Collected data entries:
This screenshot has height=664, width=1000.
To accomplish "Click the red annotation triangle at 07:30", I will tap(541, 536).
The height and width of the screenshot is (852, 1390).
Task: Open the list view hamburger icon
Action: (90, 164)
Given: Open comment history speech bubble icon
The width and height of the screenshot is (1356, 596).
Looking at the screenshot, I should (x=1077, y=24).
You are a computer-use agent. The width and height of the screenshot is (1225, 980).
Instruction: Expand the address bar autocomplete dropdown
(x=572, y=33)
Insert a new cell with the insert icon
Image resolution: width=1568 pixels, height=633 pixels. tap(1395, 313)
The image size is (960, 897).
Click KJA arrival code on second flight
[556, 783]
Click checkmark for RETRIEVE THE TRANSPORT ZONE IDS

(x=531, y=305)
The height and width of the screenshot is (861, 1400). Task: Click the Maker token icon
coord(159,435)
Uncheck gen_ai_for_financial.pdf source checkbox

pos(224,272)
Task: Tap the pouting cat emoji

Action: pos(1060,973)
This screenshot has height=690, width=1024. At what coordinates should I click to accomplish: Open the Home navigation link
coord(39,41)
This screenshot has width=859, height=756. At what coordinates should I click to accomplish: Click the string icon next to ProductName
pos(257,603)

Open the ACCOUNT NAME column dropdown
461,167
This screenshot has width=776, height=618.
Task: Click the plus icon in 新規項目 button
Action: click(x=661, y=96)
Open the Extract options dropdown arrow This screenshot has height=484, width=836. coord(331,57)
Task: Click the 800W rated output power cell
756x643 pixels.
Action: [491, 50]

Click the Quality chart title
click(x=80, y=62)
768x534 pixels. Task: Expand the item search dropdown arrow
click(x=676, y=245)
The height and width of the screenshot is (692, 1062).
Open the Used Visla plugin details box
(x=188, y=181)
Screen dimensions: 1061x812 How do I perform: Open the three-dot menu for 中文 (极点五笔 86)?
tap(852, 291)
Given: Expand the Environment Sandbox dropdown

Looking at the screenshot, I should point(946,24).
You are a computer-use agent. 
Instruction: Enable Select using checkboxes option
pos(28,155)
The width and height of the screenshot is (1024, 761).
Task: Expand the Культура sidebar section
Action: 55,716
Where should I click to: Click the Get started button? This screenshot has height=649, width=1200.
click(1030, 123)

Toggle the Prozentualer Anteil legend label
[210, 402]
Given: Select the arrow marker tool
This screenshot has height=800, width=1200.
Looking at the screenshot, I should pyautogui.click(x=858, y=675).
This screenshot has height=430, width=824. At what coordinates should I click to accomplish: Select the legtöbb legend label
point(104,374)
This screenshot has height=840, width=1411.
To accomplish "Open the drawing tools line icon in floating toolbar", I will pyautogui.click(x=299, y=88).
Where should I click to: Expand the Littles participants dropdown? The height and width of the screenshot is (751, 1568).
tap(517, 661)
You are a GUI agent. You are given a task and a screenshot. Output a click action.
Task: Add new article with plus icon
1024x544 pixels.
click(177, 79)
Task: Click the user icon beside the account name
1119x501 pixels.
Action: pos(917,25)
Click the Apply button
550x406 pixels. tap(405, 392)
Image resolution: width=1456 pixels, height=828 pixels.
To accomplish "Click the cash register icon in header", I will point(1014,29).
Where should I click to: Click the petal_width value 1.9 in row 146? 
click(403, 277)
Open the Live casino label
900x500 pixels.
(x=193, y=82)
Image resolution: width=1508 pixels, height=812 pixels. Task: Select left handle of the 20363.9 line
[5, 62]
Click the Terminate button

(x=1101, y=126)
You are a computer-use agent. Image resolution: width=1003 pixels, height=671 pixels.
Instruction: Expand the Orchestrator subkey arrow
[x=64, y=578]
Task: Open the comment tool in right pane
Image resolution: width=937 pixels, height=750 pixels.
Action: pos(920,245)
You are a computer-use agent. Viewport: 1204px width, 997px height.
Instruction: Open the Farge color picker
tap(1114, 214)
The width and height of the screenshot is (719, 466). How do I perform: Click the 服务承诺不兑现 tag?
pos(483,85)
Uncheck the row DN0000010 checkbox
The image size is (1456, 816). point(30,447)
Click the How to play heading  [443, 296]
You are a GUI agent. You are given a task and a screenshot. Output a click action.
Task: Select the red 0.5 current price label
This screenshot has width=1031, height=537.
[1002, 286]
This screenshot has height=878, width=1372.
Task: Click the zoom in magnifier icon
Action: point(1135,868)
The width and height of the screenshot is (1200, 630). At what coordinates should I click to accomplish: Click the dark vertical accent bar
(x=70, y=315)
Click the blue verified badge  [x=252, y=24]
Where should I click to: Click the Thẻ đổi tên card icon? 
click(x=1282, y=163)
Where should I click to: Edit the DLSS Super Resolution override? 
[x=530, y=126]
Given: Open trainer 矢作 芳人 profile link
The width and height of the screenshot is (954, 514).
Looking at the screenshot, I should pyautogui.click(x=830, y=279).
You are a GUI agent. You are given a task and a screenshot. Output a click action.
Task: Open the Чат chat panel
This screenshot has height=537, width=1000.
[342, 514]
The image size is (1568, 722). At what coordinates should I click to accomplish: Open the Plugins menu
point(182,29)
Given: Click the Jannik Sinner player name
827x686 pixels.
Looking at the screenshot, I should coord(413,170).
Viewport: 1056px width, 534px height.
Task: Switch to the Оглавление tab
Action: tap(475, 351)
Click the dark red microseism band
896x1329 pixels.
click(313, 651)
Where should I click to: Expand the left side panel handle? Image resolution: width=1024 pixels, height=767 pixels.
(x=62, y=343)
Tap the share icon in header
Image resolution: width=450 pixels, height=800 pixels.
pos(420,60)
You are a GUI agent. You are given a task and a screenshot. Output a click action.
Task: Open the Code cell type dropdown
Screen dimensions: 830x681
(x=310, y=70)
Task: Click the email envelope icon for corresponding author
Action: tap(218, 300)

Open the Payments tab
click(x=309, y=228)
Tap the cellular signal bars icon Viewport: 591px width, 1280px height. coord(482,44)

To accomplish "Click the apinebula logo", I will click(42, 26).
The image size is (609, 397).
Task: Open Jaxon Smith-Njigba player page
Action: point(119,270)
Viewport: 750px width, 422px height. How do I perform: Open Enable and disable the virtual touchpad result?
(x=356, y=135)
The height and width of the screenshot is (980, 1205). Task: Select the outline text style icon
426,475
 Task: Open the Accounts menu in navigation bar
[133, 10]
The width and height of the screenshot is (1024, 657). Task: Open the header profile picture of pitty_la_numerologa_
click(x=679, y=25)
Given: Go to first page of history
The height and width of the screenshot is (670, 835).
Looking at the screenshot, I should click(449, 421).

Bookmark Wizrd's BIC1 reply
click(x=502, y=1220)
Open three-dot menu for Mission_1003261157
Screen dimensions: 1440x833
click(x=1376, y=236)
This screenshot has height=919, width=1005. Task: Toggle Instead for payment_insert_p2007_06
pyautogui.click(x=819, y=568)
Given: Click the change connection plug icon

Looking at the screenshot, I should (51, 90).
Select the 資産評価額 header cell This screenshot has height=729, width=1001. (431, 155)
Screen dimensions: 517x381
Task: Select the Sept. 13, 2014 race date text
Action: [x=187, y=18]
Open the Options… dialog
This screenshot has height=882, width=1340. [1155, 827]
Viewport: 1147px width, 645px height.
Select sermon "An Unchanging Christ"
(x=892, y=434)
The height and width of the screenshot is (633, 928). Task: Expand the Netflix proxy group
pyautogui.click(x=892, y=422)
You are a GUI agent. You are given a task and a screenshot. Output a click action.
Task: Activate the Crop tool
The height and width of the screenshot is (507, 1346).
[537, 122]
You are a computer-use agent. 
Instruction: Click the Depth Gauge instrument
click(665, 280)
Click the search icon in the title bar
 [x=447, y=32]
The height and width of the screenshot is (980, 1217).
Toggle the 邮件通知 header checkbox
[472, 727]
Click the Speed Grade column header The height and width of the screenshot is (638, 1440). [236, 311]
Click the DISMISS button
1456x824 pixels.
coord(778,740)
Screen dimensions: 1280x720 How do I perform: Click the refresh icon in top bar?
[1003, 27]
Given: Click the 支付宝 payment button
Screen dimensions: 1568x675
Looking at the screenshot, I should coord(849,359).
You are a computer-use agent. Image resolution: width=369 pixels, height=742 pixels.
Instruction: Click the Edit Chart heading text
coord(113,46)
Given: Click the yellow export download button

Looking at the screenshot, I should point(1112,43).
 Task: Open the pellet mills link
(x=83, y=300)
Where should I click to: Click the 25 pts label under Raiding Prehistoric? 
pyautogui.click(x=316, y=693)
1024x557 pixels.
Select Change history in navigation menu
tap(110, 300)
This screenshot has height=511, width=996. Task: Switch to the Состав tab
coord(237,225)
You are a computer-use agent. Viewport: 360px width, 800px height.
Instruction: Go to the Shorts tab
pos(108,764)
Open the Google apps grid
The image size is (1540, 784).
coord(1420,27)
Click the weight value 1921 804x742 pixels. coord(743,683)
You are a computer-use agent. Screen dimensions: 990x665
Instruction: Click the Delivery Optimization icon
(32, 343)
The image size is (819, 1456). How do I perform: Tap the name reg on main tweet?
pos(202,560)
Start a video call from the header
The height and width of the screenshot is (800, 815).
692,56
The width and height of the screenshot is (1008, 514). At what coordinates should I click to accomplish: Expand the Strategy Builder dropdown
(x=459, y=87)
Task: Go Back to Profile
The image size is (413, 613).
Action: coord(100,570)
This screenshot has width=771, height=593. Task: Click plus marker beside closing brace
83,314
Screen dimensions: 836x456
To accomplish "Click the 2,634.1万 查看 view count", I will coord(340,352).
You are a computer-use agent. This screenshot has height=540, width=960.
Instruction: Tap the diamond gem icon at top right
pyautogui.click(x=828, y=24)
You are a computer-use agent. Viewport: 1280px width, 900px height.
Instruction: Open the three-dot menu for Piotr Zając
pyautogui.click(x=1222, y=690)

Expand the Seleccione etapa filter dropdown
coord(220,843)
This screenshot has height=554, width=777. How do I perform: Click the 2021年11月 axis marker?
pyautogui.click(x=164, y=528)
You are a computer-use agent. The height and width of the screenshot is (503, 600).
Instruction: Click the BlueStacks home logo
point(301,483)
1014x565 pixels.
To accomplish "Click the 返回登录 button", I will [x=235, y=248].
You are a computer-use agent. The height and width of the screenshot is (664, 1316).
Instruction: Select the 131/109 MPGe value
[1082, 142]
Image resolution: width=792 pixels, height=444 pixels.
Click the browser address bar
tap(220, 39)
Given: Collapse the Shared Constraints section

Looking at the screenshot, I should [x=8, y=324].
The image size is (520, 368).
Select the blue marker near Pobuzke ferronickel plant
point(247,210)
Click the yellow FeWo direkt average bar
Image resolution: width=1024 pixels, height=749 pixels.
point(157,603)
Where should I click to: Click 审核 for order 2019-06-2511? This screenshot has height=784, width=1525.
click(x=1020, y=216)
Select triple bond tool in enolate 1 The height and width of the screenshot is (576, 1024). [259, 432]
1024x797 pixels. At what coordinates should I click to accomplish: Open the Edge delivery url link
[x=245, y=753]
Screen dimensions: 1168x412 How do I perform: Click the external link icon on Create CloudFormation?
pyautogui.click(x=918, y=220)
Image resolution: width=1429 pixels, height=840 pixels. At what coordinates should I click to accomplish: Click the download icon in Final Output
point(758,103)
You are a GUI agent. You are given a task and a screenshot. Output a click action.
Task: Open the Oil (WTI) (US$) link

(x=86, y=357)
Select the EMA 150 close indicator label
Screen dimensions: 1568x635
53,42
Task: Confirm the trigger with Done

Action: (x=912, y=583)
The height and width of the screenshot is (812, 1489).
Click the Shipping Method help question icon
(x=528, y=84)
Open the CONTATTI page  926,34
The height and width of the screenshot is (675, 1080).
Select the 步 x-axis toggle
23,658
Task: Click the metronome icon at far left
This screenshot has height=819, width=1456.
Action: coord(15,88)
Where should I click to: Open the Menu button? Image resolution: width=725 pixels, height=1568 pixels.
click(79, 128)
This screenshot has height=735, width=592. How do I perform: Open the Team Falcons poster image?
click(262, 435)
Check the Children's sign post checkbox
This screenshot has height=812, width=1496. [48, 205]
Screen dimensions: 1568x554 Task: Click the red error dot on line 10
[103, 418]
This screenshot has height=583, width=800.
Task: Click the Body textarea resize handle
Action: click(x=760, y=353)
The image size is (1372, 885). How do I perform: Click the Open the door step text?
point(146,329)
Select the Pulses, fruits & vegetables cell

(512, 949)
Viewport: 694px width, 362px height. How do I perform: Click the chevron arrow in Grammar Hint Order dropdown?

### ABOUT THIS TASK
The response must consist solely of the lines from the first line of the entries through the line containing "Given: Open comment", repeated exactly.

### EXERCISE RESULT
This screenshot has height=664, width=1000.
To accomplish "Click the red annotation triangle at 07:30", I will tap(541, 536).
The height and width of the screenshot is (852, 1390).
Task: Open the list view hamburger icon
Action: (90, 164)
Given: Open comment history speech bubble icon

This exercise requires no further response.